I'm guessing I could have it drive in a direction and check signal strength, if it drops off then try a different direction. Eventually if it can't find the transmitter it would honk or have some other indication that it has given up.
I'd also need to make it look like a toy, I was thinking of a off the shelf large r/c toy and hopefully it would have enough room to put everything I need into it, and a way to hide sensors so they're not easily visible.
If you guys think this isn't possible or can think of a better way, please share it
That does sound like it could be fun, I'll look into that.
My son is 8, he hasn't shown a lot of interest in electronics but he hasn't been introduced to them yet either. Hoping to change that a bit with this project.
I'm very new to electronics myself, I've been a programmer for about 5 years so my main obstacle is learning the hardware.
I bet quite a big proportion of the people on this forum come from a software day job.
There is something very satisfying about some real electronics and only having a few dozen lines of nice easy code to make the Arduino do what we want.

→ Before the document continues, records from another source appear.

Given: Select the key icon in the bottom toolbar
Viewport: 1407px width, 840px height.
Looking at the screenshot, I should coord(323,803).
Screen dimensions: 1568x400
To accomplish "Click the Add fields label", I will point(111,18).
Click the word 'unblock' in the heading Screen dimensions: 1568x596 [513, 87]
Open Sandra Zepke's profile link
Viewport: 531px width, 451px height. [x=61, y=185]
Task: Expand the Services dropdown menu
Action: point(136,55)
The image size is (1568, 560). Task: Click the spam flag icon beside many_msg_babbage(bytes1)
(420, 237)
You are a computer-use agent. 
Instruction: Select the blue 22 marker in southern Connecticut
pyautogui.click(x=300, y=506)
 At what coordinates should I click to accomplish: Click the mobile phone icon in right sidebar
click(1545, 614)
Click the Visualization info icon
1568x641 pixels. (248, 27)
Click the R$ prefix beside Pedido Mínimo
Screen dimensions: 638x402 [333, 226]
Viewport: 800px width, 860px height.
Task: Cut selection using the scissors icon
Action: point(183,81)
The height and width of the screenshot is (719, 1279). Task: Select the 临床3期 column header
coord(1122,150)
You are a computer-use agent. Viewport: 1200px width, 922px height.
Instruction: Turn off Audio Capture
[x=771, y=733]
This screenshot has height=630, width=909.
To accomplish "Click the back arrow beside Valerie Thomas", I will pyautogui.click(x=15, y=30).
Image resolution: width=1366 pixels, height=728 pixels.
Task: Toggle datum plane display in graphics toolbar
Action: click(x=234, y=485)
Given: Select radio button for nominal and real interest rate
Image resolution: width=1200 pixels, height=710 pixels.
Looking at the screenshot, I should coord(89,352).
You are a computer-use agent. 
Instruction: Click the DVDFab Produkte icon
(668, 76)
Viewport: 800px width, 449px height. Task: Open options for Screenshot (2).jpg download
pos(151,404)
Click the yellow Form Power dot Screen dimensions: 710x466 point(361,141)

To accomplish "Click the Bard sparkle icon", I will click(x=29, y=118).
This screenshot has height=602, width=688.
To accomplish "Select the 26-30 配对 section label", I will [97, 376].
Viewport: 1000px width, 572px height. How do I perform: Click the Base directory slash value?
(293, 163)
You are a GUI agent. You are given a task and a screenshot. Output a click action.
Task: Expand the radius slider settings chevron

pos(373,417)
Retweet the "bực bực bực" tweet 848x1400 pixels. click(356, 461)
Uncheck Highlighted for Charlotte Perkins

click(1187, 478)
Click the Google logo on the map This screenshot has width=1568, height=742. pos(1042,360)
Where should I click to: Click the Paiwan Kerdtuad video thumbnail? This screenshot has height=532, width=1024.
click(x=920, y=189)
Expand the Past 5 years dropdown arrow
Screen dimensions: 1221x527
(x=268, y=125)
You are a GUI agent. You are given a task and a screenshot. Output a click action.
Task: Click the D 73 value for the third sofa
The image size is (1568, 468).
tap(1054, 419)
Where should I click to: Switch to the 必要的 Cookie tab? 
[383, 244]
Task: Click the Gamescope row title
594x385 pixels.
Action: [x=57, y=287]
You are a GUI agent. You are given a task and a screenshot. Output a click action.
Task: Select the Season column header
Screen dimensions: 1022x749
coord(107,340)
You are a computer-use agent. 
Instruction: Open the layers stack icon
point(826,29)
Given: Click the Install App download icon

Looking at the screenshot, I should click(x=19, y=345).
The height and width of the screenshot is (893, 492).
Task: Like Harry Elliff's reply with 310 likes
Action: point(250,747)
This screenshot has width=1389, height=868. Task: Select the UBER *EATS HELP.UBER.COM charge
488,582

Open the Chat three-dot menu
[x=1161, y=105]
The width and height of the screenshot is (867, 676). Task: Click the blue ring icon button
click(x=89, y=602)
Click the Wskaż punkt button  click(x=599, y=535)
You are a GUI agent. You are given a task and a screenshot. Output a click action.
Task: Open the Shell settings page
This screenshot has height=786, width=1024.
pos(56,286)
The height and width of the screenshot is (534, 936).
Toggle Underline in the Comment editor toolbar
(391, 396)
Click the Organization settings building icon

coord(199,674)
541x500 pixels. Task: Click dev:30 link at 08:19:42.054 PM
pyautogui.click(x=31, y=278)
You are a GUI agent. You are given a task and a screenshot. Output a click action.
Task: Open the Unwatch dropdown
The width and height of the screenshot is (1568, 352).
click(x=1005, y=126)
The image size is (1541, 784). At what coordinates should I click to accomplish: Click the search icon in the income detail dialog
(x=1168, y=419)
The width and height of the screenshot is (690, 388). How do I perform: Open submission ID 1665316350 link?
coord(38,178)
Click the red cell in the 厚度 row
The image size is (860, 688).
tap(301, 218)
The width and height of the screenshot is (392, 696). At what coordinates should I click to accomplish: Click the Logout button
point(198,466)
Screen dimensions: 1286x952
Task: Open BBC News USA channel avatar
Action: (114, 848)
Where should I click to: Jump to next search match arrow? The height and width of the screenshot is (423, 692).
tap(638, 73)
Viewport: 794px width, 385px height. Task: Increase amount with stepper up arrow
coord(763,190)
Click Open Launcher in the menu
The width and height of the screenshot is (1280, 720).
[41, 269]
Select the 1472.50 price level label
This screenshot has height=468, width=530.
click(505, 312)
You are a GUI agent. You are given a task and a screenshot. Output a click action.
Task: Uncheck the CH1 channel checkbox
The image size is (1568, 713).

I'm guessing I could have it drive in a direction and check signal strength, if it drops off then try a different direction. Eventually if it can't find the transmitter it would honk or have some other indication that it has given up.
Unfortunately, measuring signal strength is not going to work. Over several miles, you might be able to detect differences in signal strength.
Within a room, the difference in signal strength will be negligible, and will be more impacted by objects in the room than by distance between sender and receiver.
Rather than a radio signal, you could use an ultrasonic one. You carry around an ultrasonic beeper and the tank follows you. You would probably have to dream up a lot of electronics from scratch, but it would likely be cheap. eg: the transmitter could be a piezo element from scrap, a 555 timer, a handful of scrounged parts and a 9V battery.
Some cheap electret microphones, some active filtering and a lot of tinkering on the receiving end.